→ **Extract to read**

****************

One common thing with all the 12 cases and discussed during the panel discussion was the problems an innovator faces when trying to make a global health system of any kind. The service design is very important and is vital! Every country has its own rules and laws regarding how to treat information, what policies it has and also its infrastructure. Taking only that into account it’s hard for any small (and often also large) company to create a global solution. Of course, if it’s an app/system for weight control or an app to make you go to the gym more often or record you latest running session it’s not that hard from a security point of view. But now I mean health issues/problems that are more “serious”, a matter of life and death.
Innovations, personal experience and secure information
One innovation challenge in this area is to make sure that the users to the mobile system has access to the tools that the situation requires. I can think of many situations where I would have benefited from this. Sometimes its very easy, like when I broke my foot and went to the hospital. I got my x-rays, a par of crutches, some bandage and a “good luck” from the doctor. I was not very happy with that, so after a week or two when it didn’t get that much better, I went to get a second opinion. The next doctor wanted to see the x-rays and since I had taken a picture of the x-rays with my mobile he could see it without the need to repeat taking new x-rays. In an ideal world he would have them on his computer, but since this was a private clinic and the hospital a public own facility he could not access it very easily. He said he need to to do an additional MRI to get a better view of the complete injury, but the fact I had the x-rays with me helped him a lot and I got quicker help. The same goes for a friend who has cancer, but it’s much more complex. The best way for my friend to make sure that each doctor gets the right information is to carry a copy of each journal or at the very least the important ones. In 2013?!? There should be standards for that (and yes some exists) but standards are hard to decide upon, it takes time and a lot of effort to implement. Security can also be hard, but what is the purpose for the security? Is the purpose of the security the patient safety or the hospital regulations? It’s a huge difference between patient security and patient safety. Mobile systems can change this around, make it much more natural for everyone to demand access and the right information to the right person at the right time.

****************

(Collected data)
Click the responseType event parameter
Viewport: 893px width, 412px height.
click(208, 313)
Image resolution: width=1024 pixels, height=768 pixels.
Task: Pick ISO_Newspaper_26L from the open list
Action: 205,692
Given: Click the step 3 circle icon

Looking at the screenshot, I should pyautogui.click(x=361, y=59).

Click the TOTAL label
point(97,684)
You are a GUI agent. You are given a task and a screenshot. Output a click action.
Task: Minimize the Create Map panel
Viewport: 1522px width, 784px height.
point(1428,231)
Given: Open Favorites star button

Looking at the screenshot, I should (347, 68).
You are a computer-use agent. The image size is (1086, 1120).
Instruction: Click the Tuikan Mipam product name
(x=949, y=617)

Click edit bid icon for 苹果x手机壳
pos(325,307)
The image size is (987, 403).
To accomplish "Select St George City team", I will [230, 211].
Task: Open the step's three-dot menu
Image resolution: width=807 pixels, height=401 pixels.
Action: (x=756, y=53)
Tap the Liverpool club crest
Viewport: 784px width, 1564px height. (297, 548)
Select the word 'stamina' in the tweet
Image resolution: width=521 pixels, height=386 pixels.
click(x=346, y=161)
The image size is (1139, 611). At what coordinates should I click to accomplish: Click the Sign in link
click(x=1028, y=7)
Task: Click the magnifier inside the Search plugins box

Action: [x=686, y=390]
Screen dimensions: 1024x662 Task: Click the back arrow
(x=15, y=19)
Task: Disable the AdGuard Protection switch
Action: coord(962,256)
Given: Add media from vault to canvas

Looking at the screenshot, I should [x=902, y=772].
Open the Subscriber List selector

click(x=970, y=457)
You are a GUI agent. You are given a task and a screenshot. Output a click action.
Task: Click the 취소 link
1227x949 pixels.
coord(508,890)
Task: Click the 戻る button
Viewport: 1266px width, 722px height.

****************

→ **Problems to work on**
#1 Condense the paragraph of the extract on health innovation that begins "One common thing with all the 12 cases" into a shorter version that keeps its main facts.
#2 Output the extract on health innovation from "One common thing" to "life and death.".
None of the rows above are used in this work.

→ **Solutions**
#1 All 12 cases, and the panel discussion, shared a common theme: the problems an innovator faces in building any kind of global health system. Service design is vital. Every country has its own rules and laws on handling information, its own policies and its own infrastructure. This makes a global solution hard for a small company, and often for a large one too. An app for weight control, gym motivation or logging a run is not hard from a security point of view. The concern is more serious health problems that are a matter of life and death.

#2
One common thing with all the 12 cases and discussed during the panel discussion was the problems an innovator faces when trying to make a global health system of any kind. The service design is very important and is vital! Every country has its own rules and laws regarding how to treat information, what policies it has and also its infrastructure. Taking only that into account it’s hard for any small (and often also large) company to create a global solution. Of course, if it’s an app/system for weight control or an app to make you go to the gym more often or record you latest running session it’s not that hard from a security point of view. But now I mean health issues/problems that are more “serious”, a matter of life and death.